Green Party co-leader James Shaw announcing the Green Party transport policy in Auckland. Photo / Dean Purcell
Green Party co-leader James Shaw announcing the Green Party transport policy in Auckland. Photo / Dean Purcell
Opinion by David Cormack
Co-founder of communications and PR firm, Draper Cormack Group. He has worked for the Labour Party, the Green Party and has interned for Bill English.
OPINION:
It was about five years ago. The Green Party was announcing a new electric vehicle policy. It planned to have Julie Anne Genter drive a Nissan Leaf around the forecourt of the Beehive to give the media some visuals.
The car was there. Genter was behind the wheel, whensuddenly the building next to Bowen House caught fire. The entire media pack who had come to hear about the policy high-tailed it to cover the burning building, depriving the Greens of much-needed media coverage.

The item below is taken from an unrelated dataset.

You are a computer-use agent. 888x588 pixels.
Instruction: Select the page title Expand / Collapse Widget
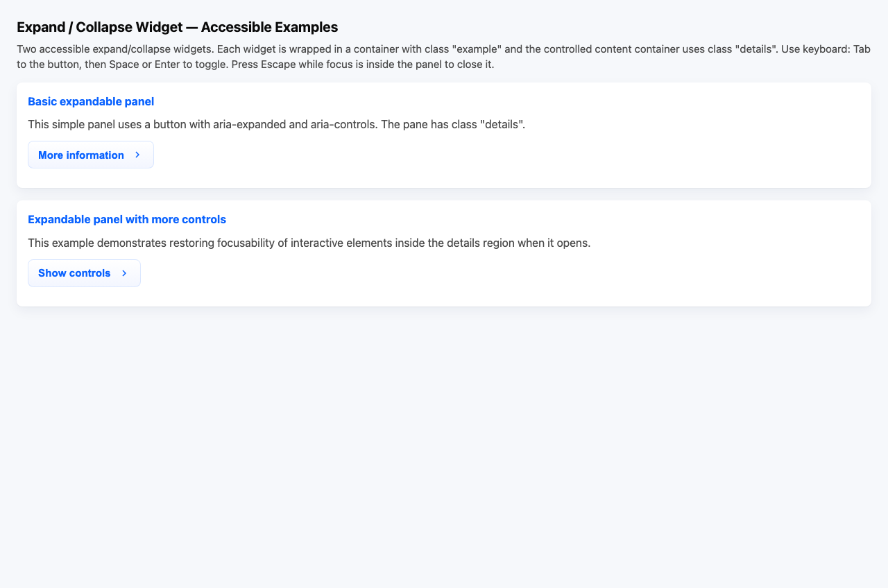pos(177,27)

History, they say, rarely repeats itself, but its echoes never go away. And so it was yesterday. The Green Party announced a major transport policy, but the media was more captivated by a fire. This time it wasn't a building on fire, but rather the dumpster fire that is New Zealand First. The Green Party, though, is having a stormer of a home-straight to the election. Since the Green School debacle and subsequent damage control and apology from James Shaw, the party has hardly put a step wrong.

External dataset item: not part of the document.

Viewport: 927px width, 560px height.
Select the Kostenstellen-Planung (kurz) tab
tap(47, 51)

Instead of attacking its partner in Government like New Zealand First has done, it has championed itself as a reliable and solid support party. And despite a pandemic bringing the planet to its knees, climate change is still happening. While we may mentally be only able to cope with one existential crisis at a time, this sadly does not prevent other existentialist crises from continuing. The Green Party's transport announcement would be a huge step in the right direction for not just reducing emissions but also giving New Zealand a world-class transport system. There was something to make everyone excited. Intercity rail connections that travel at a decent clip, rapid transit in major cities, a massive network of cycle superhighways and a commitment to stop importing fossil-fuel driven vehicles when the UK stops.
New Zealand First leader Winston Peters on the campaign trail for Election 2020 in the Westfield Albany shopping mall, Auckland. Photo / Amelia Wade
It's a sad indictment on Labour that the Tories in the UK are more progressive on climate change than it is. It's lucky we still have the Greens.

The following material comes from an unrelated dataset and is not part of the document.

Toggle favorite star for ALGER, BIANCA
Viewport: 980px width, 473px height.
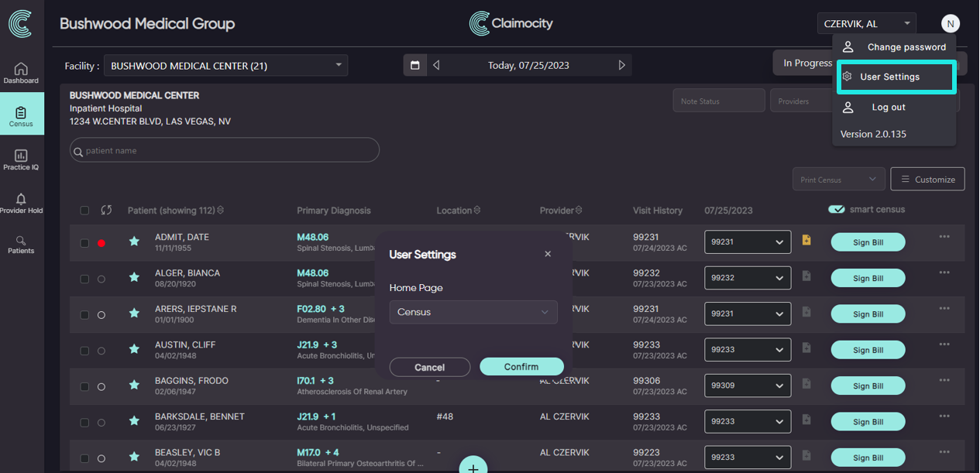[134, 278]
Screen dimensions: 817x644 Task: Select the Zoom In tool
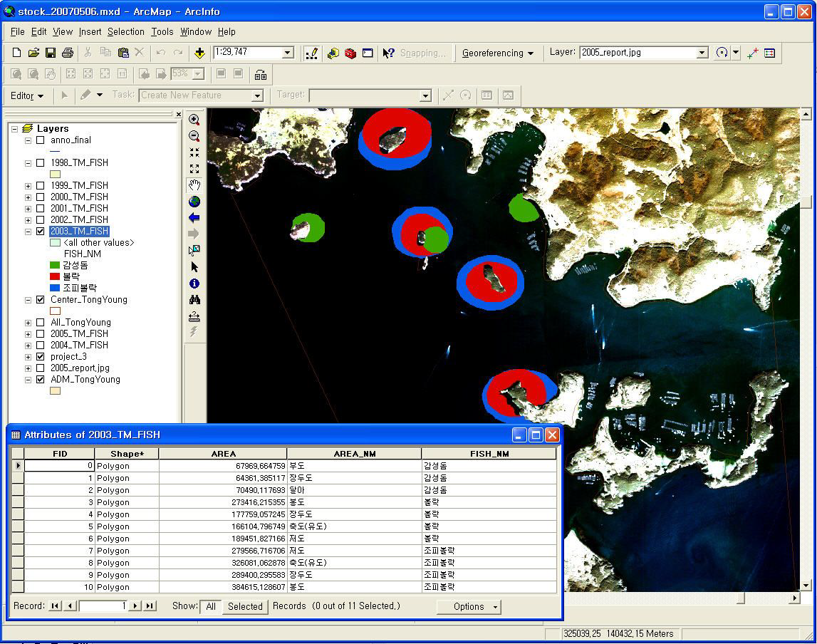point(194,120)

Half an hour after the failed launch of its electric vehicle policy because of the building fire, then Newshub political editor Paddy Gower showed up in the Green Party offices with a camera. Was he there to talk about the policy? "No" he said. "There's a better view of the fire from here".
This time, it looks like despite the burning of New Zealand First, the Greens will have the last laugh. It will still be in Parliament after the election and its transport policies could very well become real world solutions.